Du côté de chez nous

Inscrire ses enfants dans une école en discrimination positive, un choix, une chance, une richesse.

En tant qu’enfant, j’avais moi-même fréquenté une école communale néerlandophone d’un quartier populaire de Bruxelles et cette expérience m’a laissé un souvenir heureux et un gout durable pour la mixité sociale et culturelle qui se reflète aujourd’hui dans mes relations sociales et mon orientation professionnelle (je suis assistante sociale). J’ai également éprouvé cette expérience comme une richesse lorsque j’ai abordé les études secondaires dans un établissement beaucoup plus élitiste, où la mixité n’était plus qu’un vœu pieux.

Cette école-là

Pour le choix d’école de mes enfants, l’idée de départ était de privilégier la proximité (tout en sachant que nous habitions un quartier populaire), par facilité et pour favoriser les liens avec des parents et des enfants du quartier. Cependant, nous voulions aussi une école dont le projet nous parle, notamment après une expérience moins heureuse et très brève dans un autre établissement. Ce qui a été déterminant, c’est l’identité forte de l’école, le choix revendiqué de la mixité, du lien avec le quartier, d’un projet pédagogique… et les enseignants que nous avons rencontrés : solidaires du projet, soutenus par une équipe et une direction, appréciés, motivés.

Cette école, comme notre quartier, reflète une mixité sociale et culturelle, mais surtout : cet état de fait était un choix, une volonté. La discrimination positive était présentée comme une richesse et une chance.

Le public populaire et immigré de l’école ne se résumait pas à une communauté largement majoritaire. Cet élément est important aussi. En tant que parents, nous ne nous sentions pas une exception d’être belges, francophones, diplômés et travaillant. Nous pouvions voir d’autres parents qui faisaient une démarche similaire à la nôtre, des enfants avec un bagage similaire à celui des nôtres. Mais nous étions une facette parmi beaucoup d’autres de la population fréquentant cette école. C’est aussi notre représentation de la société ; un mélange.

TRAVAIL DEMANDÉ.
**a.** Relevez toutes les qualités que le témoignage sur le choix d'école attribue aux enseignants rencontrés.
**b.** Poursuivez le témoignage sur le choix d'une école mixte après sa dernière phrase.

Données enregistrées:

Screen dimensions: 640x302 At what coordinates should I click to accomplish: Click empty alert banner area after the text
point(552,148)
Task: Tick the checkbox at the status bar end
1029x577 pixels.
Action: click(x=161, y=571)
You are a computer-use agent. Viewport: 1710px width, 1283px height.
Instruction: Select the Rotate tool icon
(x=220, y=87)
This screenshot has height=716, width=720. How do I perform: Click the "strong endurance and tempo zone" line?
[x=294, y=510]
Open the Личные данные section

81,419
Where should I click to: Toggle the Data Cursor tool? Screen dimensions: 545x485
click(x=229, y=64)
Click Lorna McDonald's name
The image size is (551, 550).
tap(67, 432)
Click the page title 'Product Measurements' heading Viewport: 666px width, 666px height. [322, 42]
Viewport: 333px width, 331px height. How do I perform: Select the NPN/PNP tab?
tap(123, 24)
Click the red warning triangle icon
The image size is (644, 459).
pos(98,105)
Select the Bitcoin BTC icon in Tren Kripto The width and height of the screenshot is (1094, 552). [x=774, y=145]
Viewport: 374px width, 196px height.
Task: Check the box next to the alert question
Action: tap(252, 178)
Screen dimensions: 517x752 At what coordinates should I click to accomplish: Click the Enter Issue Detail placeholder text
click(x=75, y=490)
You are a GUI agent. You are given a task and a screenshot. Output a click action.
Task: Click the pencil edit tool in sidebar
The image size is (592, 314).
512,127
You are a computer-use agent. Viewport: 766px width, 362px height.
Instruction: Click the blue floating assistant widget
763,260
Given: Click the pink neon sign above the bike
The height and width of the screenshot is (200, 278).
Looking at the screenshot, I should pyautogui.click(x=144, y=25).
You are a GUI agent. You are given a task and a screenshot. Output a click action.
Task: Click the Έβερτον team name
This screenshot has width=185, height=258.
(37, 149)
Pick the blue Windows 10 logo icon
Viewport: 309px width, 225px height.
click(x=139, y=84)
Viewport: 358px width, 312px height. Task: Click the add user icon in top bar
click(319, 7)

RÉPONSES ATTENDUES.
**a.**
- solidaires du projet
- soutenus par une équipe et une direction
- appréciés
- motivés

**b.**
Un élément nous a pourtant fait hésiter, c’est la faible place réservée à l’éducation artistique (arts plastiques, musique…) et corporelle/sportive dans l’école. Si nous options pour une école plus engagée dans ces domaines, nous perdions l’avantage de la mixité. L’art et le sport peuvent être pratiqués hors de l’école, mais tous ne le feront pas. Ces à-côtés deviennent alors discriminants parce qu’ils ne sont pas assurés par l’école.

Craintes et attentes

Notre principale crainte était que nos enfants n’apprennent pas suffisamment ou s’ennuient à côté de ceux pour qui l’enseignement se faisait déjà dans une deuxième langue. Nous aurions aimé trouver un établissement équivalent en néerlandais, mais cette démarche est réellement devenue compliquée aujourd’hui.

Nos principales attentes étaient que chaque enfant soit considéré et « nourri », avec enthousiasme et exigence. Nous attendions de nos enfants qu’ils apprennent à vivre avec les autres et à faire un plus des différences.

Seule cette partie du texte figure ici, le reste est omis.